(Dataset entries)
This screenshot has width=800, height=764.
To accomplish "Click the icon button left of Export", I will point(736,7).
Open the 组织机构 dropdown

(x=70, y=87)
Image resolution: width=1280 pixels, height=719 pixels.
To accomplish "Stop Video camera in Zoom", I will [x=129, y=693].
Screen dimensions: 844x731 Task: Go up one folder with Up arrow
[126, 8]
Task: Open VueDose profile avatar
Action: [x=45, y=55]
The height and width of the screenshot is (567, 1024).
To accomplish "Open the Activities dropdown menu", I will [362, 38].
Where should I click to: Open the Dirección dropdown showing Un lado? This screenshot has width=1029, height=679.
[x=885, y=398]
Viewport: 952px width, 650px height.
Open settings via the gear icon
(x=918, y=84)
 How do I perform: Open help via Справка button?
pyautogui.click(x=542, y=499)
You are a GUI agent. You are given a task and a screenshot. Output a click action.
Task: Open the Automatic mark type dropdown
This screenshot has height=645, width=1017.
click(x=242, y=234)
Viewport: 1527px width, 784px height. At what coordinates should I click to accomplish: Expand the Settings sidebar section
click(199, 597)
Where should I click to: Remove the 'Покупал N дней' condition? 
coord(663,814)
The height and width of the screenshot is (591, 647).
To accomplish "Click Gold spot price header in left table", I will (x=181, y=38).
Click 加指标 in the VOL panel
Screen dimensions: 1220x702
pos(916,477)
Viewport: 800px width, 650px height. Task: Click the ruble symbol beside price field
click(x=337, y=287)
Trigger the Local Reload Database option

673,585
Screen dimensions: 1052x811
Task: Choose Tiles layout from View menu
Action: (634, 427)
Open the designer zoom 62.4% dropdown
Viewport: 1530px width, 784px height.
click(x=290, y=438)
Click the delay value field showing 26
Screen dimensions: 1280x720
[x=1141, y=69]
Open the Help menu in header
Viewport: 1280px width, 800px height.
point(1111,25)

**REQUIRED ACTION**
Using the data above, say how many lines include the word "header". Write only that number.

**PROBLEM SOLUTION**
2